P.S. I AM ON MY TO GRADUATING COLLEGE NEXT YEAR. THAT IS A BLESSING IN AND OF ITSELF   

August 7, 2014

What should we do?

Have you ever felt like you were doing all the right things or as best as you could under certain circumstances?  These last four to six months for me has been like that or so I believe.  Looking back on things I realize that maybe there was a better option and I made an incorrect decision. Then I thought that maybe I am being too hard on myself for not making the right decision. I have come to an understanding that this happens to everyone periodically and there will always be that moment of indecisiveness.  There is no one to blame other than me for certain decisions that I have made during this last year. It is like being on a roller-coaster where your in the dark and unable to see the tracks. One moment it is a thrilling and exciting ride. The next moment is scary and makes me doubt my decision to get on the roller-coaster in the first place.

When these moments of self-doubt arise it seems like walls are closing in all around me and makes me think that maybe this is exactly where I belong. Although, this is not where I want to be cause I want better and know that I can do better not only for myself but my daughter that depends on me. Nothing is going right, I tried my best, (or so I believe) and so why even try. For  those individuals that has GOD in their hearts, lives, or can go to whom ever their GOD is at that moment of indecisiveness and get the answer they were looking for I commend them. I am unable or choose not to look for answers from GOD or "higher being". If you read any of my other posts then you know that I am not 100% committed to that belief or going to whom ever my GOD maybe. I know enough about the bible, church, and beliefs that only one GOD can truly exits to have that faith so many individuals depend on, which I feel that I am trying.

It is faith in myself  to make correct decisions that keeps going and determined to keep trying. Then I look around and see that it is not only me that is trying their best only to feelings of doors closing all around on you; "bad luck" when things start to look up. We live in a material/opportunistic world; where you are "judged" before having a chance. When I look pass my feelings of doors closing and keep going it seems even worse. For example, homelessness, criminals, politics, and life in general. If you travel 15-20 miles in any direction more than likely you notice or hear about somebody's bad news or unfortunate circumstances. I hear most religious individuals thanking GOD that it is not them going through it and keep on going without a second thought for those individuals that are going through it.  Of course this is not always the case we look many factors and judge someone/situation before offering help. Such as the neighborhood, an individual's appearance, race, or behavior. 

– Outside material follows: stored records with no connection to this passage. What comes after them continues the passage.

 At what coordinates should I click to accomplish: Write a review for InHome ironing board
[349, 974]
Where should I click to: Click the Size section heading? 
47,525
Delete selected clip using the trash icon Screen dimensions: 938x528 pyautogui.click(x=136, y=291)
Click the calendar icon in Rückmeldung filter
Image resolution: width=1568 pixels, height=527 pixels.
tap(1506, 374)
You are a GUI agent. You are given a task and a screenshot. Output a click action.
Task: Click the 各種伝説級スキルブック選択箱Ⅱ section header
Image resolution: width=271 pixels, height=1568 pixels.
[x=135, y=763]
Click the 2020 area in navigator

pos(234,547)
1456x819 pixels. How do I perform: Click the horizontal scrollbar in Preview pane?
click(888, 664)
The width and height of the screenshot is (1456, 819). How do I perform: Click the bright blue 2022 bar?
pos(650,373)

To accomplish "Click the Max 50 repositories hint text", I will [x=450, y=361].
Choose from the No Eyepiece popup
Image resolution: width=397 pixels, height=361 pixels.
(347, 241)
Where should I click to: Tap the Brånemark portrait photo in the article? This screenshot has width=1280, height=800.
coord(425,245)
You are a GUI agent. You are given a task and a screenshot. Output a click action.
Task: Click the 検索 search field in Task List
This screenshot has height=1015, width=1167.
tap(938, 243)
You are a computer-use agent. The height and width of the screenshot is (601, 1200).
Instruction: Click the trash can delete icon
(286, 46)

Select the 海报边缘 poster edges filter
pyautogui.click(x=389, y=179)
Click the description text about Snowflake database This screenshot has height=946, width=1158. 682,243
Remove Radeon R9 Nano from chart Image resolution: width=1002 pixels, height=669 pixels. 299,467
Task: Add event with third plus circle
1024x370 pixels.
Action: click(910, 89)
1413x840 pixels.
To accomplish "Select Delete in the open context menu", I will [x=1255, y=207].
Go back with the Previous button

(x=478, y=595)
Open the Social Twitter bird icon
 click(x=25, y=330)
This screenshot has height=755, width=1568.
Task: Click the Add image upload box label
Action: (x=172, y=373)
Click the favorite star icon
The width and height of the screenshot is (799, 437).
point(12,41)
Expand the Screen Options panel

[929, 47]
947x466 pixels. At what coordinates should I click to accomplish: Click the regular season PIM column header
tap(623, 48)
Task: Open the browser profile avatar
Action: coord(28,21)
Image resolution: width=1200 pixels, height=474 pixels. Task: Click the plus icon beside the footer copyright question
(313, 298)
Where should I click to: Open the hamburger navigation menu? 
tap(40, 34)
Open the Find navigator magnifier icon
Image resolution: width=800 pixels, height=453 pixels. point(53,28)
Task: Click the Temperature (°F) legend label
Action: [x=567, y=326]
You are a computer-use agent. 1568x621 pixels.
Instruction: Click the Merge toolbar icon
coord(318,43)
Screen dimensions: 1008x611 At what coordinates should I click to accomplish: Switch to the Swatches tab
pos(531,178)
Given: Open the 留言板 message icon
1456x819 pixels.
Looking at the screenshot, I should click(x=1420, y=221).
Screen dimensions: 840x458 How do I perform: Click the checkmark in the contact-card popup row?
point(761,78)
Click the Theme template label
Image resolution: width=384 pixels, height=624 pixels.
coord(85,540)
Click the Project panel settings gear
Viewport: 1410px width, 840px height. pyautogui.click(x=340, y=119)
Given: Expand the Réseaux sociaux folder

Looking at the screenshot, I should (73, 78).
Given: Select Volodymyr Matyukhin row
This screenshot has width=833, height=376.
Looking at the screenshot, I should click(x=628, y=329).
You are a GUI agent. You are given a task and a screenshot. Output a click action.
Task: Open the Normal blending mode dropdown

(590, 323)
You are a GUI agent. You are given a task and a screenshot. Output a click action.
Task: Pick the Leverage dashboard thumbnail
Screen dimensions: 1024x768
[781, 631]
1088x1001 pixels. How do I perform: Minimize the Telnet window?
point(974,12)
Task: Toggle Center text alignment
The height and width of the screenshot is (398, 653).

This faith in GOD is supposed to make everything alright or tolerable to live through in any situation. When I can I try to help someone when I am able to and it makes me feel good when I can help. To see the gratitude on another person's face, which probably has that person thanking GOD. It confuses me because it was not GOD that helped. It was me that reached out to see what I could do to help not GOD. Or maybe they believe that GOD put us in that exact spot at that moment to help by chance or his plans. As I have stated I am still skeptical on GOD and his/her plans. You pray good things happen. Then you pray again and everything goes wrong, which is GOD again testing our faith. When this happens were supposed to read a book that will tell us what to do or what GOD has plan for us, but which book do I trust there are so many to choose from.

I personally am starting to believe "if" all these theories are true then GOD lives in all of us. As individuals we ultimately decides who receives a blessing and whose faith still needs testing. Then again I tell myself I am doing the best that I can under my circumstances and trying to do the right thing. What can I do? The world is too big for any one individual on earth to make everything all right. So we live life by helping those people whom we believe needs our help and maybe ignore those who really need our help. Now I am a little more content when things do not go as planned. When things are going good great and when things are going bad well that is life and the world that we live in.